The Shakespearean drama. The stage like entrance of the Magnificent Ones.
It blew me away.
I was used to the Wigs on the British Judges and that to is over the top dramatics.
But the description of the American Supreme court was an eye opener.

A Supreme court Judge. A Job for life. Delivering down judgements that will affect millions of Americans and in lots of cases the rest of the world.
If ever we needed a Q, its now. The Q in Star Trek was a bit of a trickster.
But I'd take him in a heartbeat.

Anyway, below is the article about The Supreme Court of the U.S.A and how it is setup.
In case like me, you have an interest in these kinda things.

Read On:

Article by: David A. Kaplan

Secrecy and speechifying, collegiality and hierarchy, exceptionalism and opulence on the Supreme Court.

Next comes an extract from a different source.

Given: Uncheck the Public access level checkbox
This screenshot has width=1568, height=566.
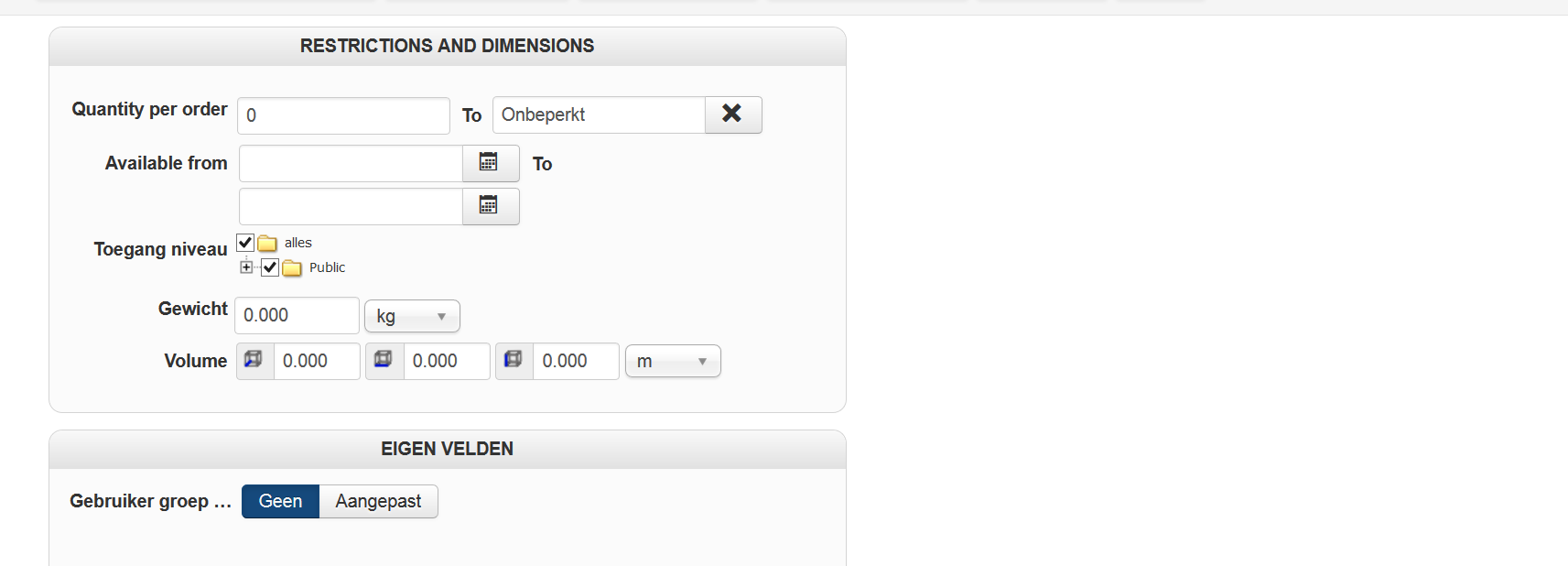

Nine mornings after Antonin Scalia died at Cíbolo Creek, the justices resumed work without their beloved, blustery colleague. The rich traditions of the Court continued unabated.
After the justices all shook hands in the small robing room across the hallway from the back of the courtroom, they lined up to await the gavel of the marshal.
The assembled throng grew silent, then arose. “Oyez! Oyez! Oyez!” the marshal chanted at the stroke of 10, as always. The eight justices emerged from behind the tall crimson velvet drapes and somberly took their upholstered swivel chairs on the bench.
“All persons having business before the Honorable, the Supreme Court of the United States,
are admonished to draw near and give their attention, for the Court is now sitting,” the marshal continued.
“God save the United States and this Honorable Court!”

It’s an opening worthy of “Hail to the Chief,” the introductory anthem for the leader of another branch of the federal government. It’s all carefully choreographed.
The justices don’t merely walk in, and they’re not already seated when Court begins.
From different curtains, they materialize in unison, in three groups based on where they sit.
As institutional stagecraft goes, the Court puts on quite a show.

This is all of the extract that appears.